ASSIGNED TASK:
Exact reproduction is required for the lines below starting at the line with "346x347 pixels." and ending at the line with "The height and", both included. No other lines, and no pictures.

:: PROVIDED RECORDS ::

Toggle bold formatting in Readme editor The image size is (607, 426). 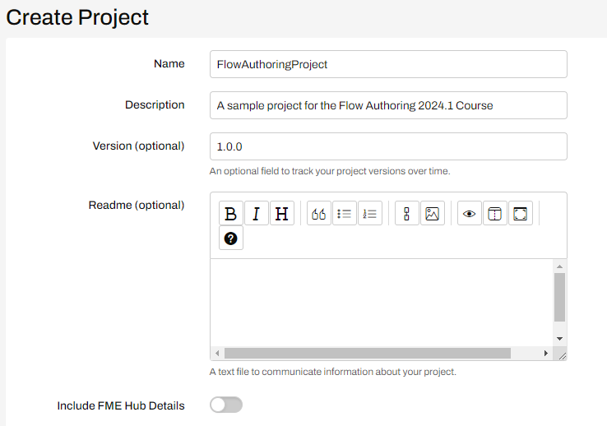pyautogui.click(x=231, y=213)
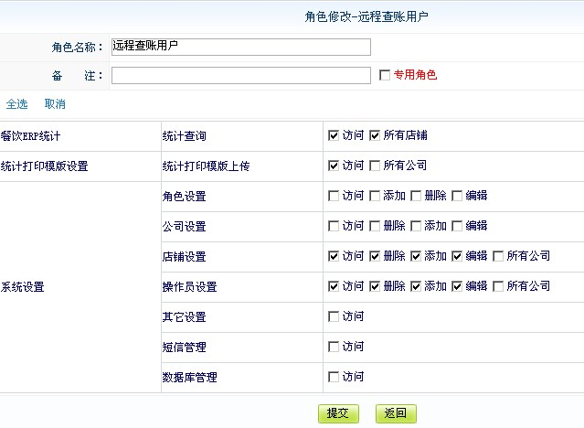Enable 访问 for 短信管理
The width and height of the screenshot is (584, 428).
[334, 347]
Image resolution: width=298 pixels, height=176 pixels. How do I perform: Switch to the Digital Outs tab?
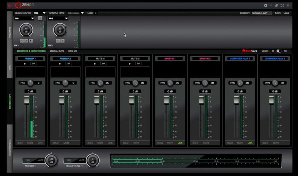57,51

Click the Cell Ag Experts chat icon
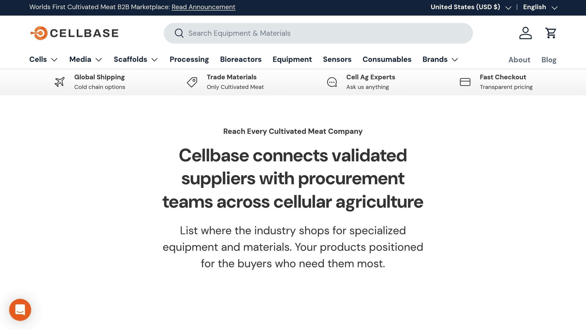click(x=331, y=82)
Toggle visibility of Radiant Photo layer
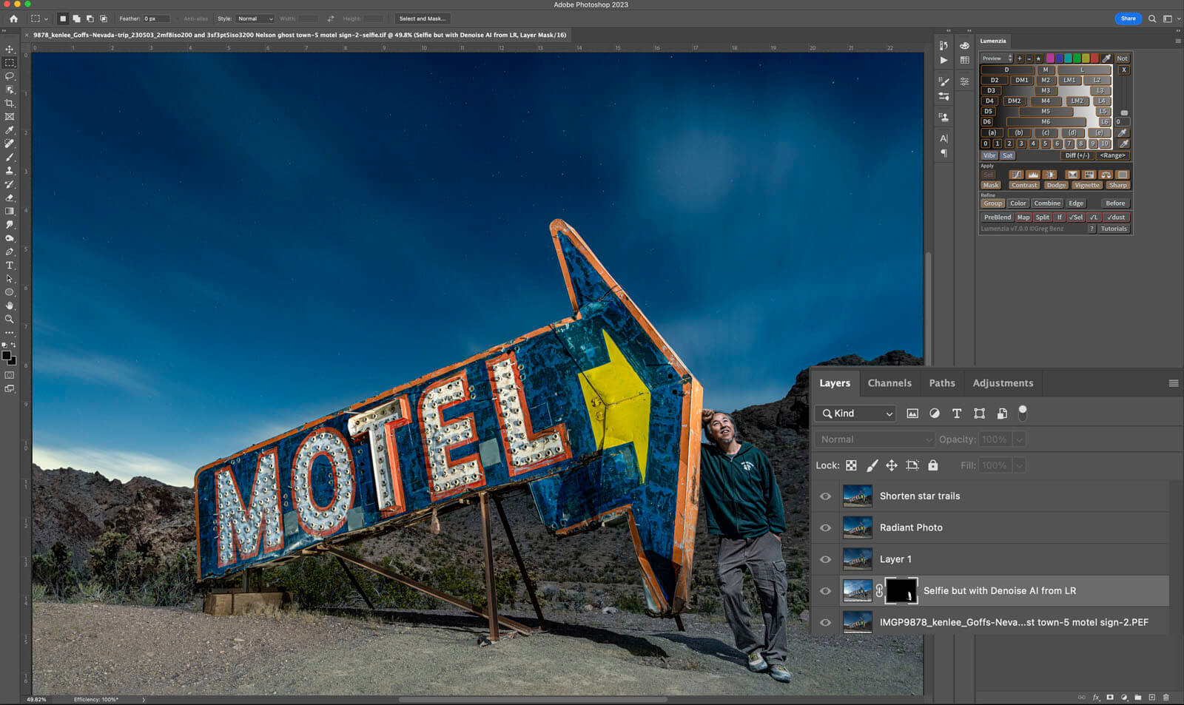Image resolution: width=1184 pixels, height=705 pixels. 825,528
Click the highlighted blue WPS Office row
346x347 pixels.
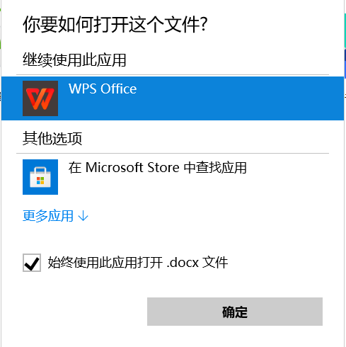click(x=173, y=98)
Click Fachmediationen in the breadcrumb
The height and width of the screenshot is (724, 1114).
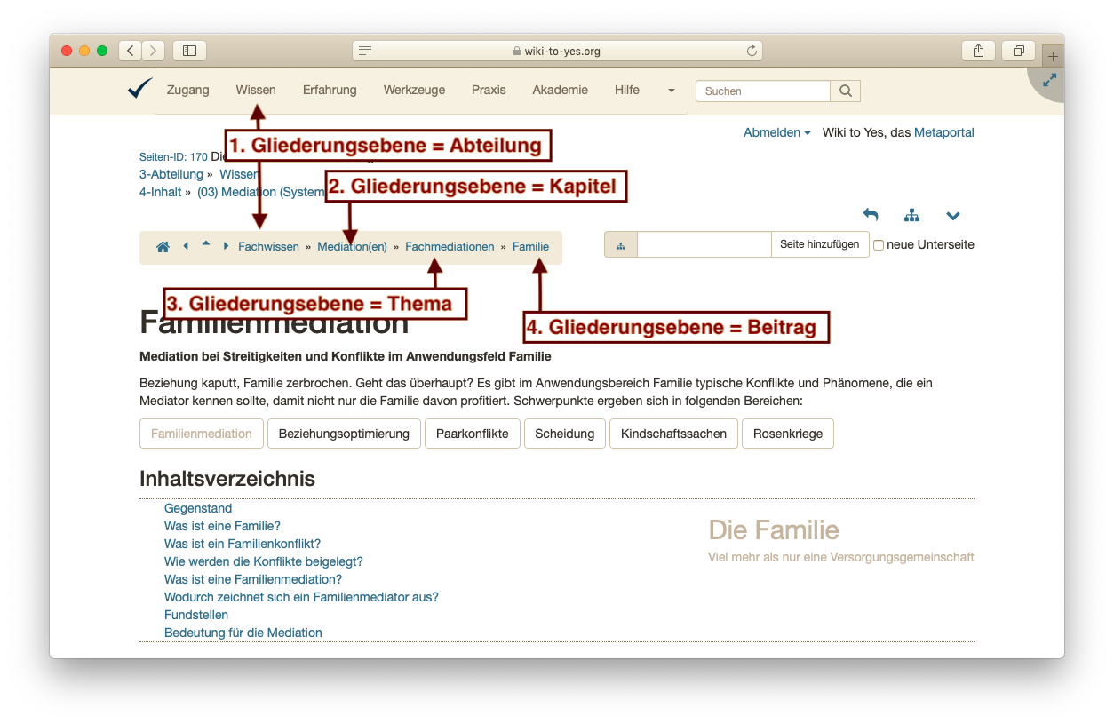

:::
:: PROVIDED RECORDS ::

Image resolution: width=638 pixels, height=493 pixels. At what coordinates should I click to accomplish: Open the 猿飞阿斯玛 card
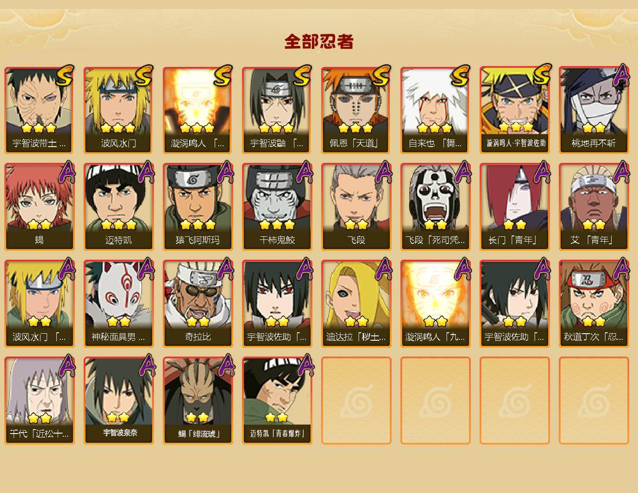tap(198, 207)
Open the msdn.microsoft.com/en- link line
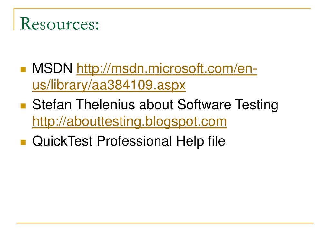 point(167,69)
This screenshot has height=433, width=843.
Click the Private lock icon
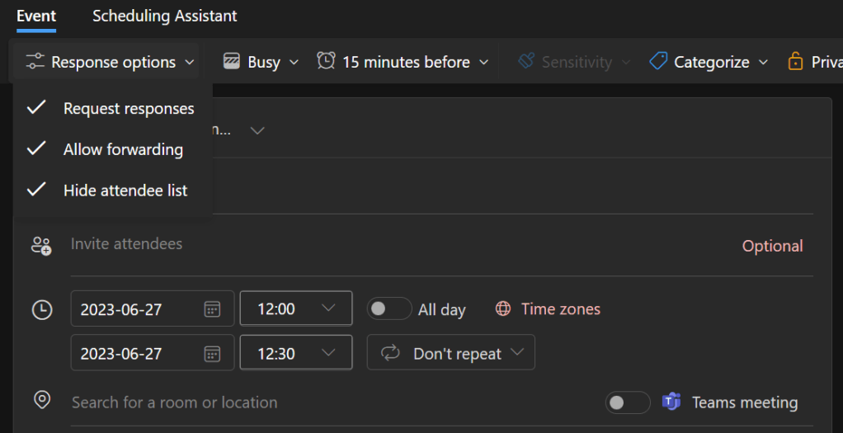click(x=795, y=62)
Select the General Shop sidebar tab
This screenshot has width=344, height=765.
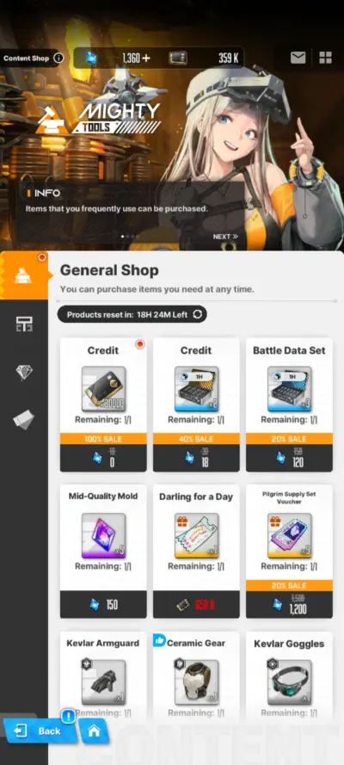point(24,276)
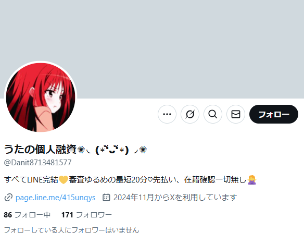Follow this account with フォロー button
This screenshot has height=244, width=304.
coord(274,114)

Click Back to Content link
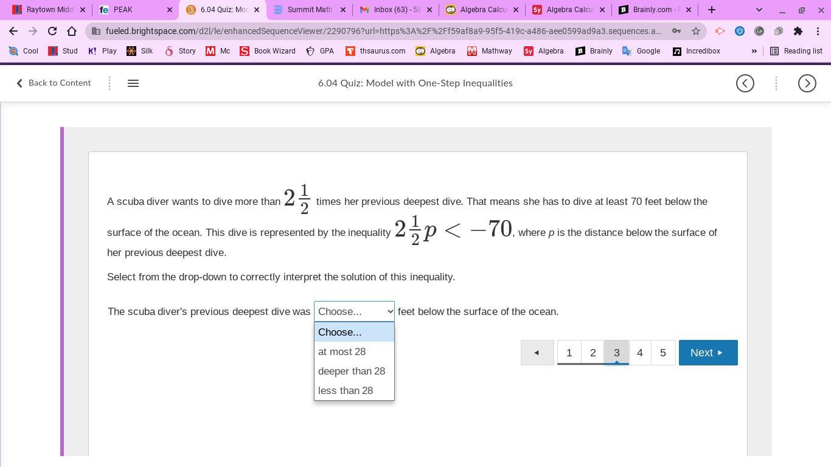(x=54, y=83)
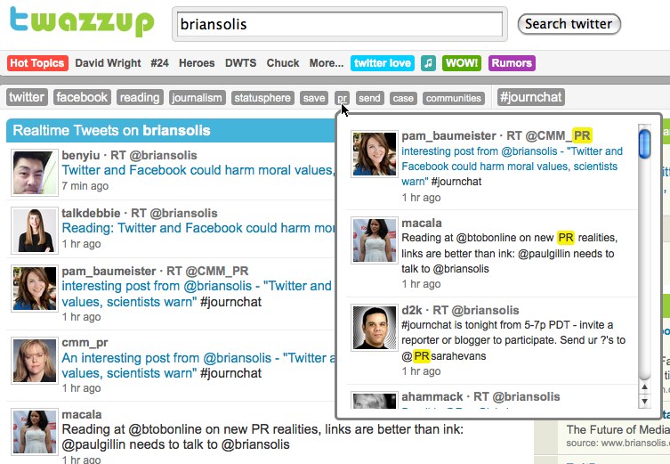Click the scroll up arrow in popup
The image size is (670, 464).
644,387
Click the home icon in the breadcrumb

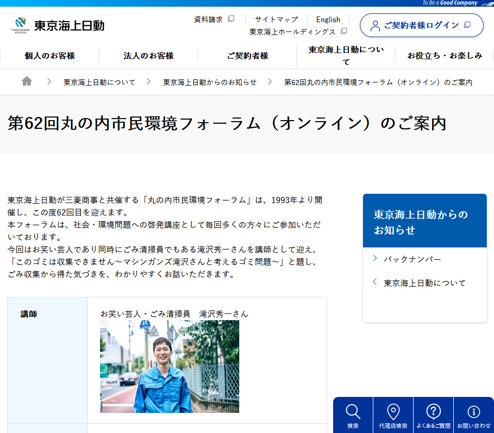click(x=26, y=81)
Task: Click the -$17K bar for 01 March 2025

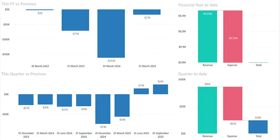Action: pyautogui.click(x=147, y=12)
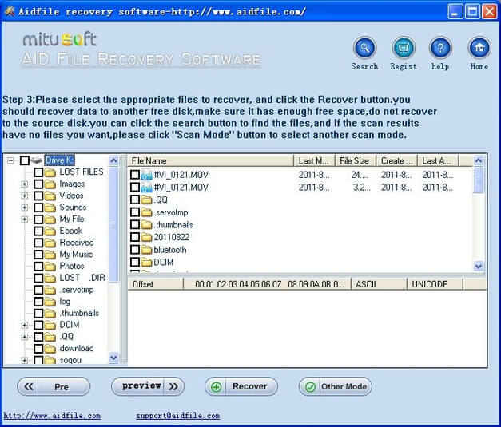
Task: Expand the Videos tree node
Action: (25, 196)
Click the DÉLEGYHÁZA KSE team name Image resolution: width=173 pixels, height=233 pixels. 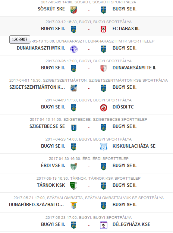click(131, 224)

:::
:: PROVIDED RECORDS ::

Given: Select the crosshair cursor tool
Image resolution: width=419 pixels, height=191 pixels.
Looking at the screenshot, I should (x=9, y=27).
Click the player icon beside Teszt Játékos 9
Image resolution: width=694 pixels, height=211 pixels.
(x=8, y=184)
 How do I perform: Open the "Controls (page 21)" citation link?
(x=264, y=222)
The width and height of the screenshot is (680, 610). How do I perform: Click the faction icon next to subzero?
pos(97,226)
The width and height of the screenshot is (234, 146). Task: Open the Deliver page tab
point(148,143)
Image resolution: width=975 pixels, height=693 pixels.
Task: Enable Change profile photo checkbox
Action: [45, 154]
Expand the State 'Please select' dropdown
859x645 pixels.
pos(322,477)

:::

WRITTEN ANSWER:
346x347 pixels.
click(x=173, y=98)
Click Fachmediationen in the breadcrumb
The height and width of the screenshot is (724, 1114).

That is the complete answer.